Читать книгу Сердце и кости - Олег Александрович Лунев - Страница 7
Часть первая
6. Красота
ОглавлениеДерево, которое завалилось на крышу дома, было на расстоянии вытянутой руки от окна. Георг взялся за ветку и перешагнул на более толстый и прочный ствол и повернулся, чтобы помочь Жиль. Он закинул на крышу одеяло и положил на скат бутылку, а потом помог ей забраться. Она ловко перебралась по стволу на крышу и когда Георг залез вслед за ней, она уже сидела на другом краю. Георг сел рядом, она протянула к нему свои ноги и закуталась в одеяло.
– Тебе не холодно? – Спросил Георг, всматриваясь в её лицо в темноте.
– Не-а, ты же знаешь, я не мёрзну, – ответила она и улыбнулась. Было тихо, в ночи вырисовывался только её силуэт и глаза блестели, как звёздочки. Но вот вышла из-за облаков луна, и всё вокруг преобразилось. Широкая полоса света пролилась на деревья вокруг, позволяя взглянуть на их тайны. Они сидели посреди густого леса, вокруг была кромешная тьма, которая покачивалась в унисон со слабым ветром, а звёзды было видно даже сквозь тучи, то и дело снова застилавшие лунный свет.

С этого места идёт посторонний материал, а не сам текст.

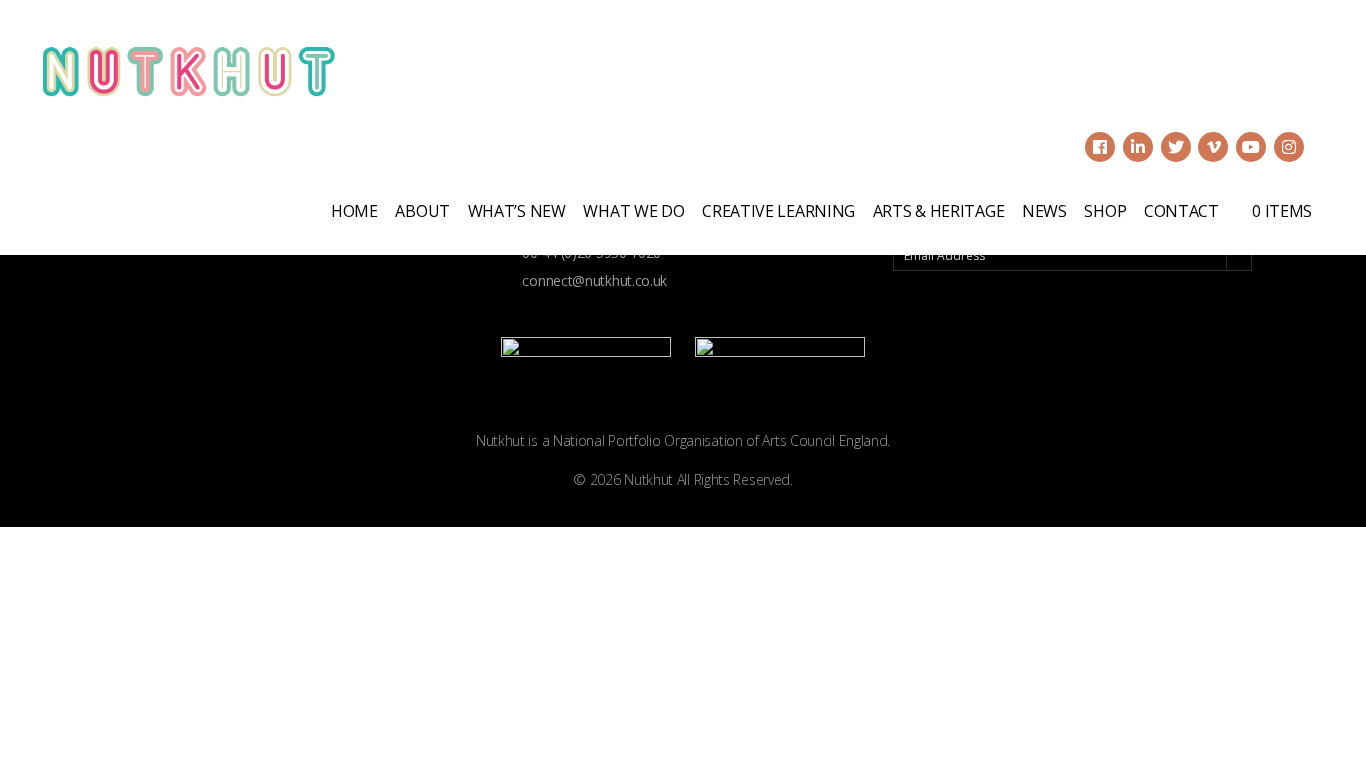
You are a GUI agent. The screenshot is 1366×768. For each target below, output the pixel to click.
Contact (1181, 211)
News (1044, 211)
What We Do (633, 211)
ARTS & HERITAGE (939, 211)
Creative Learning (778, 211)
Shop (1105, 211)
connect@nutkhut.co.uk (593, 280)
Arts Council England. (826, 440)
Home (354, 211)
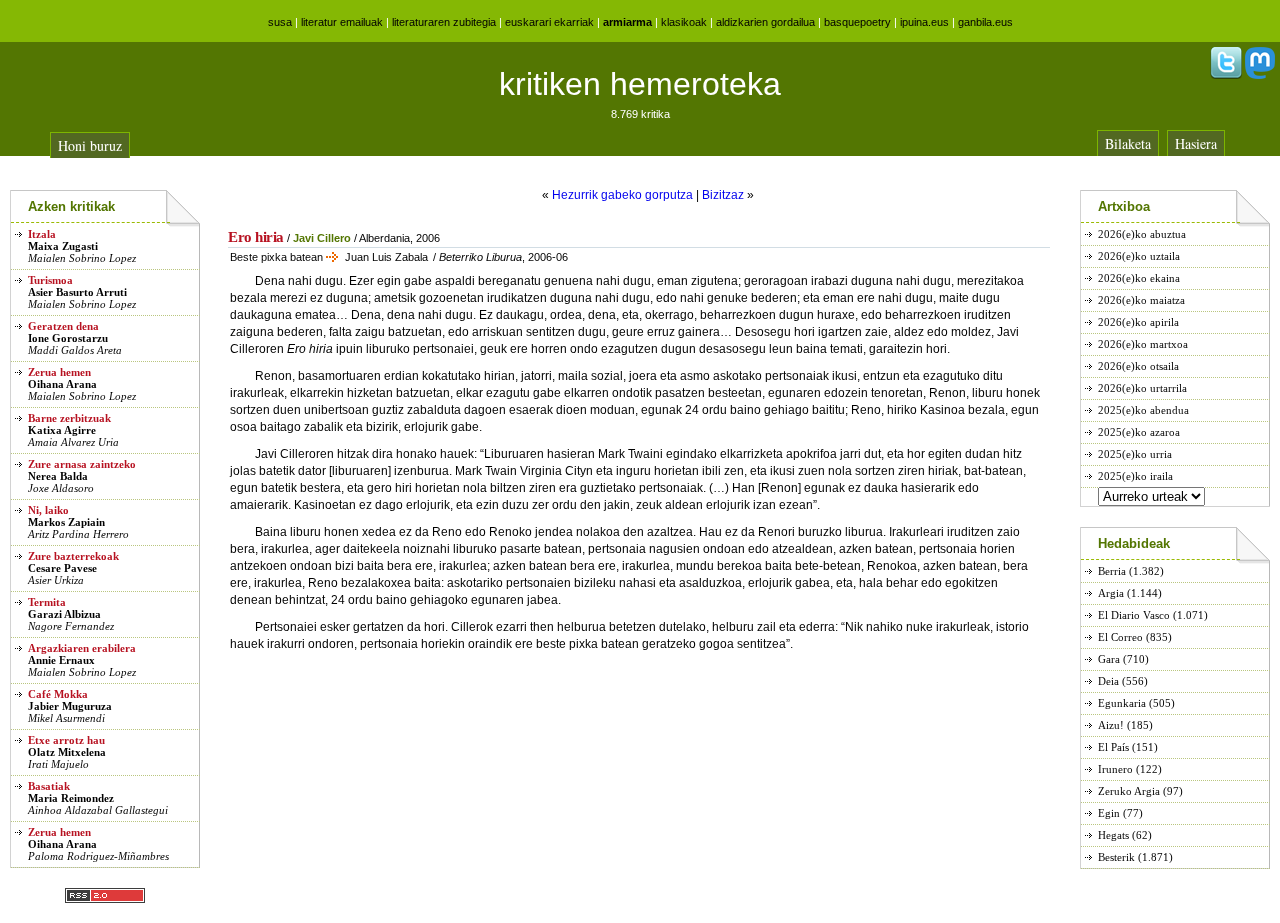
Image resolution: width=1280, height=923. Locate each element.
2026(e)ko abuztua (1142, 234)
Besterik (1116, 857)
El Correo (1120, 637)
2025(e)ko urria (1135, 454)
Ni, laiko (48, 510)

– Чёрт, – вдруг сказал Георг.
– Что?
– Я забыл закрыть машину…
– Ты за этим меня сюда притащил? – Картинно возмутилась Жиль.
– Нет, просто вспомнил, – ответил Георг.
– Кажется, я когда лезла по дереву, видела гнездо… – Увлечённо начала она.
– Да? – Без особого энтузиазма спросил он.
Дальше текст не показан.